• **Extrait**
%%

Pour la société tunisienne postrévolutionnaire, le
rapport entre religion et politique a été à la fois trop adoré et trop méprisé
à la fois. Tantôt protégé par des tabous et censures, tantôt banalisé à
l’extrême. La montée en puissance
de l'islamisme radical en Tunisie constitue incontestablement l'un des faits
marquants de ces dernières années. En
raison de l'échec patent des politiques du développement, des effets néfastes
de la crise matérielle et morale, des déséquilibres sociaux et politiques et du
profond malaise culturel consécutifs à une modernisation forcée et mal
maîtrisée, l'islam politique est devenu un redoutable levier de mobilisation et
de contestation. Pour les mouvements islamistes, tel que Ennahdha ou Hizb
el-Tahrir, la religion sert de support aux thèmes du repli sur
l'authenticité ; elle est présentée comme le seul pivot de l'appartenance
culturelle, l'unique modèle de ressourcement et d'identification et le prétexte
à des discours moralisateurs !

%%

• **Jeu de données**

%%

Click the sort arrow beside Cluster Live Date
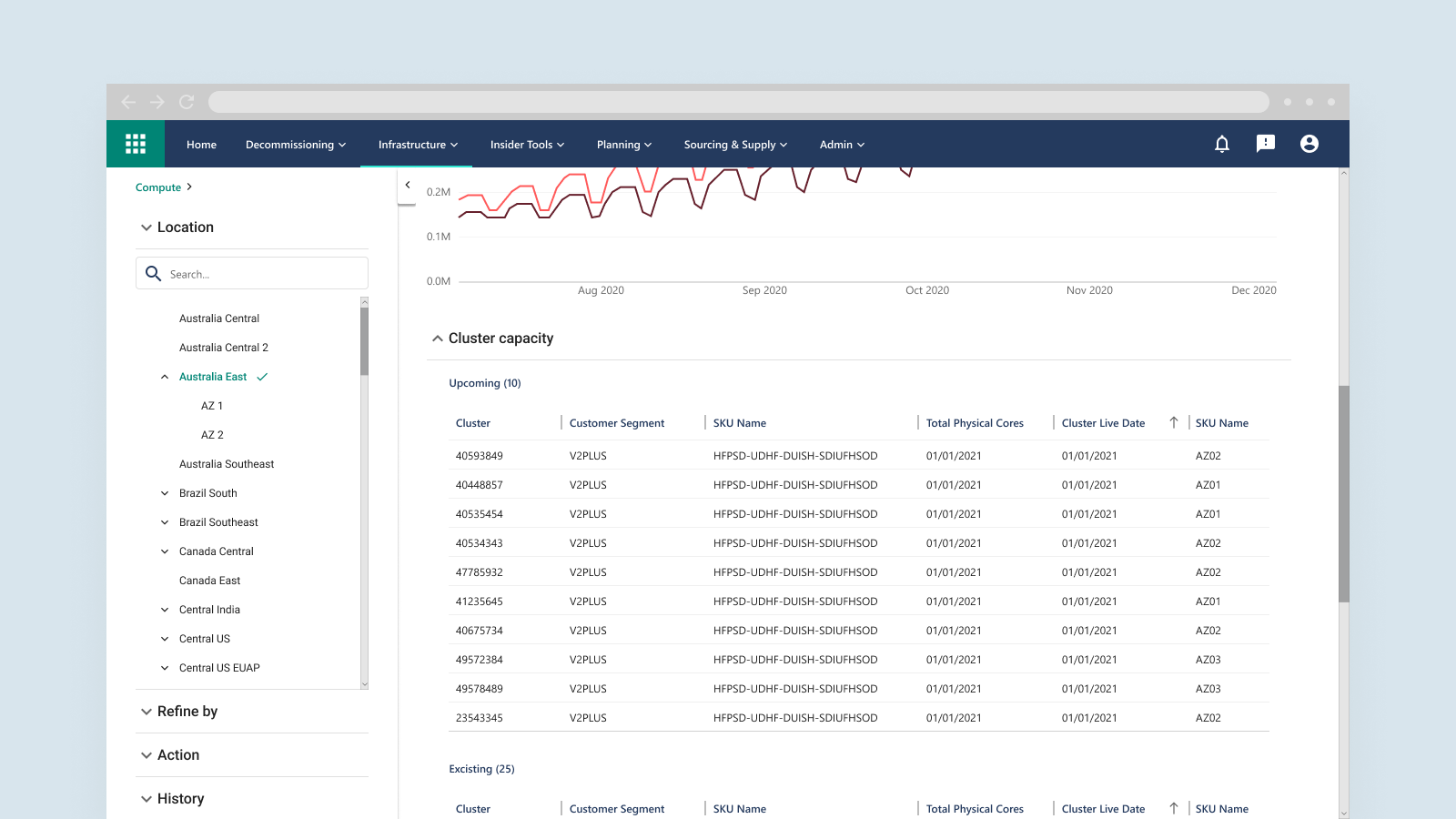 [x=1174, y=423]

%%

• **Objectif**
D'après l'extrait, quels mouvements islamistes tunisiens sont cités en exemple ?

• **Solution proposée**
Ennahdha et Hizb el-Tahrir.